The Senate Judiciary Committee is set to investigate Trump’s Justice Department and if it made efforts to use the Manhattan U.S. Attorney’s office to “aid them politically.”

The allegations came out in former U.S. Attorney Geoffrey Berman‘s new book, Holding Line, which is out on Tuesday.

“Throughout my tenure as U.S. attorney,” Berman wrote, “Trump’s Justice Department kept demanding that I use my office to aid them politically, and I kept declining – in ways just tactful enough to keep me from being fired.”

He said his office was pressured to investigate former Secretary of State John Kerry who helped negotiate a nuclear accord with Iran under then-President Barack Obama. Trump pulled the U.S. out of the deal.

Berman was later fired by Trump in June 2020 after he refused to resign.

Sen. Dick Durbin (D-Illinois), who chairs the Judiciary Committee, called on the Justice Department to aid its probe.

“These reported claims indicate astonishing and unacceptable deviations from the Department’s mission to pursue impartial justice, which requires that its prosecutorial decisions be free from political influence,” Durbin wrote to Attorney Gen. Merrick Garland in a Monday letter.

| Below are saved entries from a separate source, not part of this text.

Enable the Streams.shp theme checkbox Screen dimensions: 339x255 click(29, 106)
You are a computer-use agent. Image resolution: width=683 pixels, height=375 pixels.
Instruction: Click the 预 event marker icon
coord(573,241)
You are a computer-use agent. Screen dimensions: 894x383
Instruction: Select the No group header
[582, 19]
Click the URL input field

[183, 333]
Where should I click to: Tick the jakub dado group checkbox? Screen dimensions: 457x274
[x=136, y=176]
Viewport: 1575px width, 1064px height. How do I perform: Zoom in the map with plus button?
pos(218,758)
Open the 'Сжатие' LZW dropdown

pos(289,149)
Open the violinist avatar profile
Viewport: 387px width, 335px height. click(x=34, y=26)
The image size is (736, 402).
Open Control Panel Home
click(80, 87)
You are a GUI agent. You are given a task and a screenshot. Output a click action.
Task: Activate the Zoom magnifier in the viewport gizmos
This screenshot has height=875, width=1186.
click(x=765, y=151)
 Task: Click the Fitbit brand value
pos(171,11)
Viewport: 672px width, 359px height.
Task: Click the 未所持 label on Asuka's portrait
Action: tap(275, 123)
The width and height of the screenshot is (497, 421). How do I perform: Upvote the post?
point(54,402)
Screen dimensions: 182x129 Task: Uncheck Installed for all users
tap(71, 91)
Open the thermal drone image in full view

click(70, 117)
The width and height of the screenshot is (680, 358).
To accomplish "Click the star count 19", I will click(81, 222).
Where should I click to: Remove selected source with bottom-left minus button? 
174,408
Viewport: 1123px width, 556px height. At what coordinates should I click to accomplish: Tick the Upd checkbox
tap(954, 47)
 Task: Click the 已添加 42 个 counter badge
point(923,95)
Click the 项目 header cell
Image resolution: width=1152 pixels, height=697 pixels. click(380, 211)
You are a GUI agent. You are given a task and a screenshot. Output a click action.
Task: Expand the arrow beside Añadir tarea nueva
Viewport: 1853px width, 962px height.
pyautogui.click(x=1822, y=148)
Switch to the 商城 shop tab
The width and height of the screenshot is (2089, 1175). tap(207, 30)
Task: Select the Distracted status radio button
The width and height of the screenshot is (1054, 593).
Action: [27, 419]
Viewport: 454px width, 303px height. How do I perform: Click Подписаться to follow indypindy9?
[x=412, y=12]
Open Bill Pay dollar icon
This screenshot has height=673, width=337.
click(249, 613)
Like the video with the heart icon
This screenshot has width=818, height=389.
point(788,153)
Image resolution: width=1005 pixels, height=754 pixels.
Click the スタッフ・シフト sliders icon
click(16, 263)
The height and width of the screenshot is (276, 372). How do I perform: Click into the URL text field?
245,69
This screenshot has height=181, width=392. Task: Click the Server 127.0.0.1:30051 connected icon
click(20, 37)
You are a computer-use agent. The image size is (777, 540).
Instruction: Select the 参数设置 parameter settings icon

“They also compound the already serious concerns raised by then-Attorney General Barr’s 2020 efforts to replace Mr. Berman with a Trump loyalist,” he added. “If accurate, Mr. Berman’s claims indicate multiple instances of political interference in the Department’s investigative and prosecutorial decisions.”

In the letter, Durbin also asked the Justice Department to hand over documents and communications pertaining to Berman’s claims by October 3.